/---
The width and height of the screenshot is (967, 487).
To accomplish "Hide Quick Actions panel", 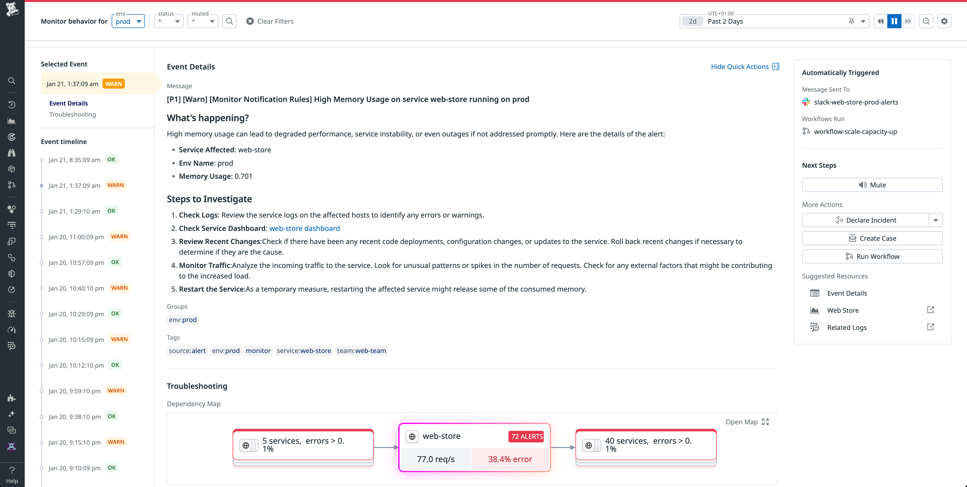I will (x=745, y=66).
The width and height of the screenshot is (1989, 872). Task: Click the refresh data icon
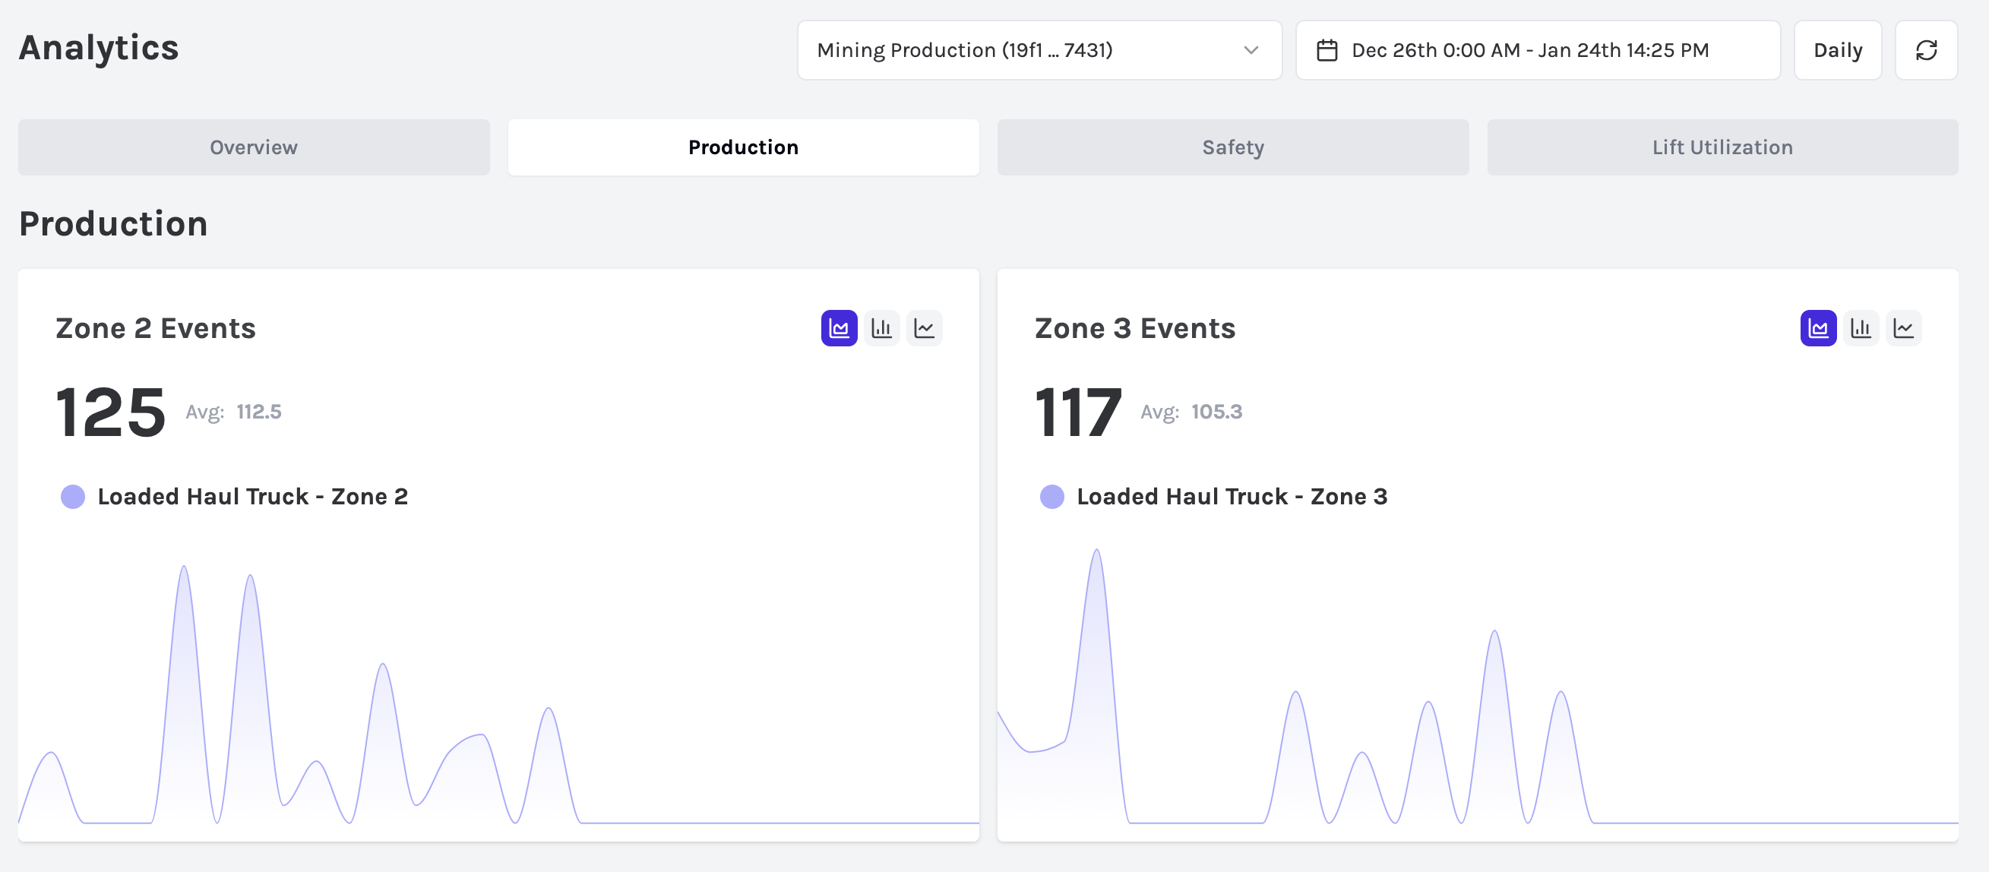[1926, 50]
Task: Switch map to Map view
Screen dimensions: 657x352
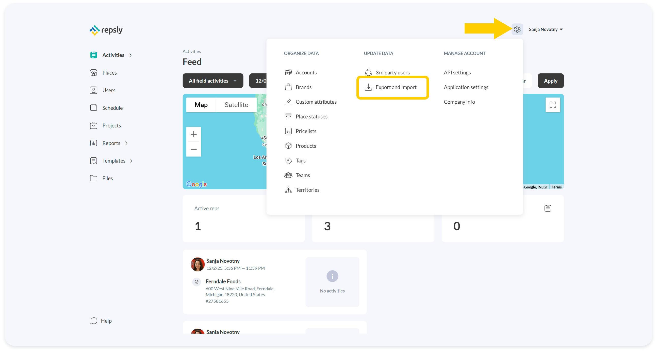Action: [201, 105]
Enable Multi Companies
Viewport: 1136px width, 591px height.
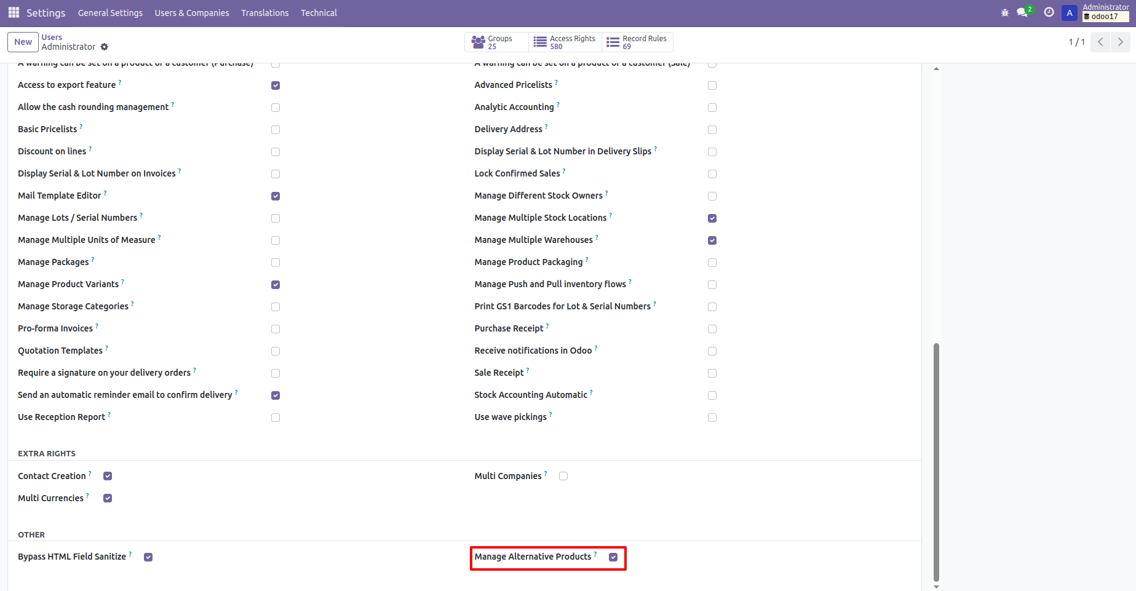pos(563,475)
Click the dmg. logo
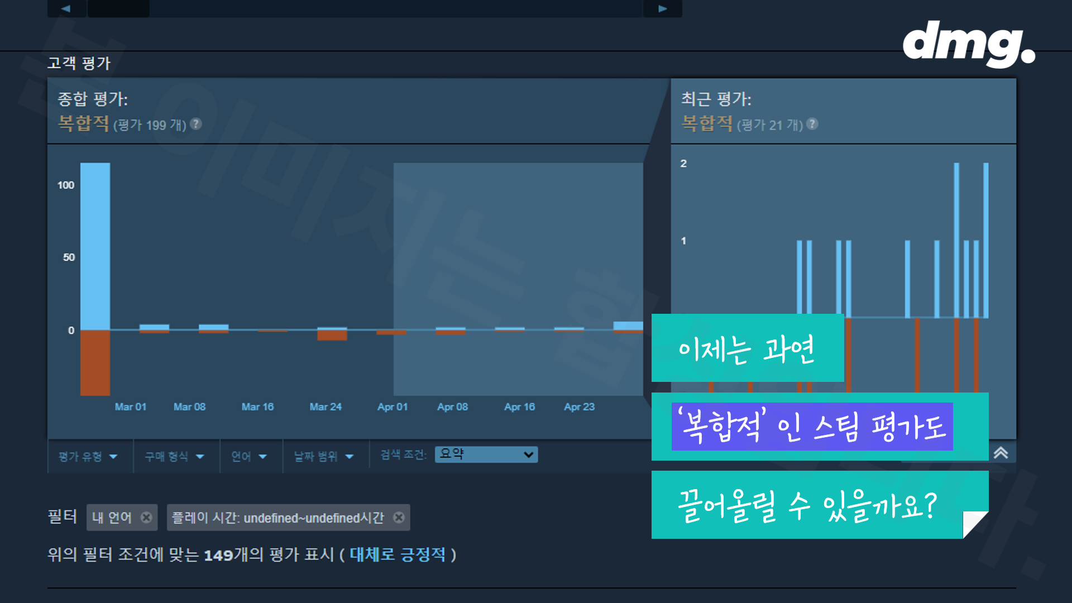1072x603 pixels. click(968, 44)
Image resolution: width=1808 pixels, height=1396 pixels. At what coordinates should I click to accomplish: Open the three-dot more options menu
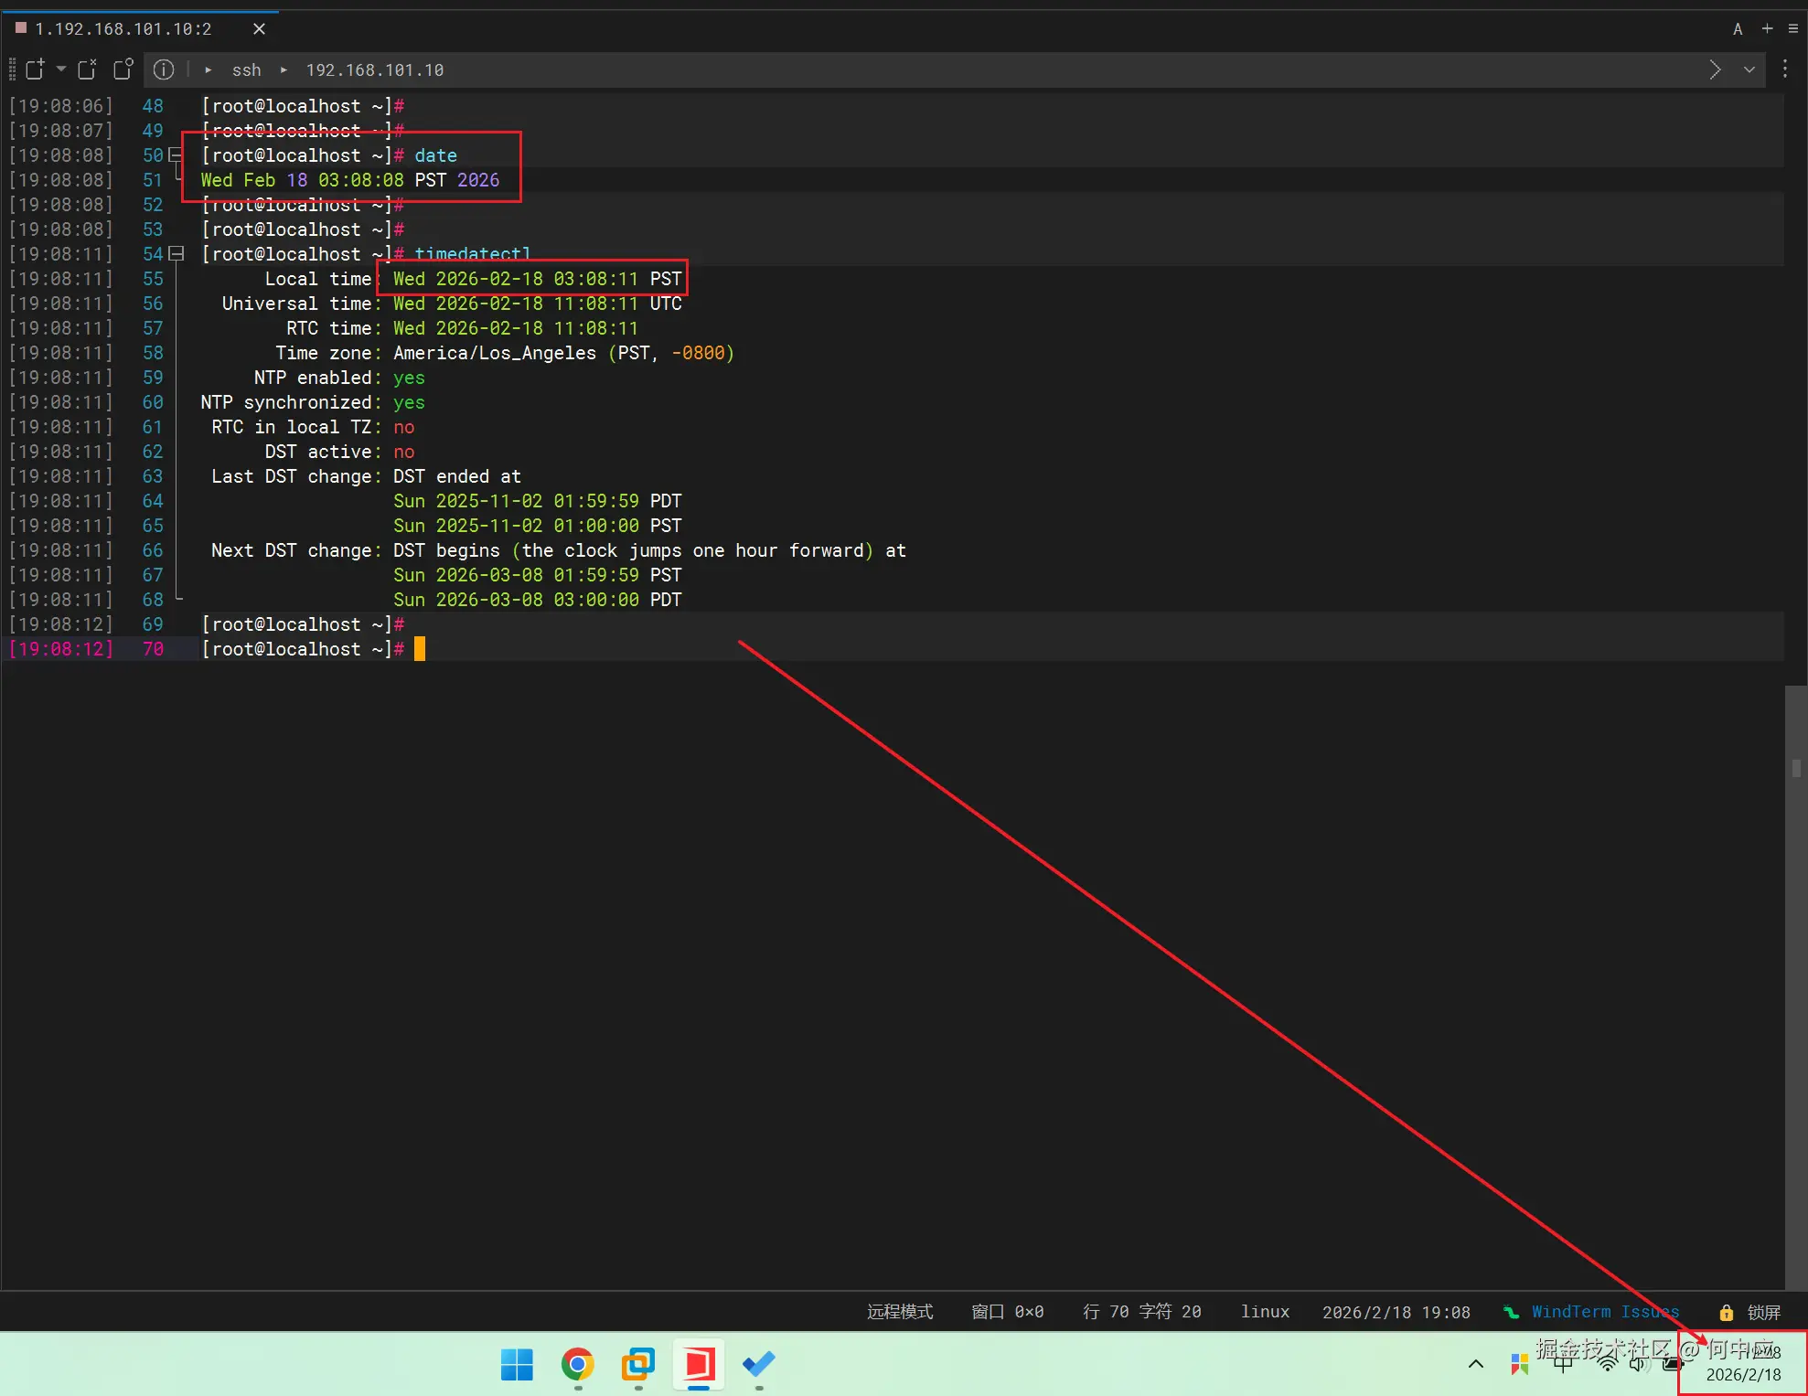1785,69
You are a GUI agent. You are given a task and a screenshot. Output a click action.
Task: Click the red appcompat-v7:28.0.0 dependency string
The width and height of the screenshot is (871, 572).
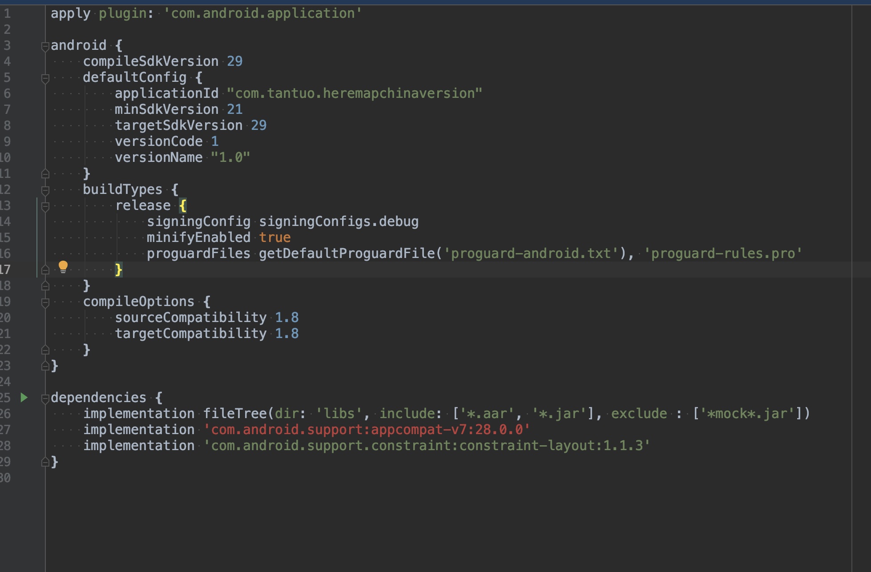pos(367,430)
\---
What the task asks:
An exact copy is required of the lines from the one holding "Screen dimensions: 657x352" to the end of the entries above, both included; no pictures belong in it.

Response to the task:
Screen dimensions: 657x352
Action: [201, 105]
Enable Multi Companies
Viewport: 1136px width, 591px height.
pos(563,475)
Click the dmg. logo
1072x603 pixels. click(968, 44)
Image resolution: width=1808 pixels, height=1396 pixels. At what coordinates should I click to accomplish: Open the three-dot more options menu
1785,69
You are a GUI agent. You are given a task and a screenshot. Output a click action.
Task: Click the red appcompat-v7:28.0.0 dependency string
The width and height of the screenshot is (871, 572).
pos(367,430)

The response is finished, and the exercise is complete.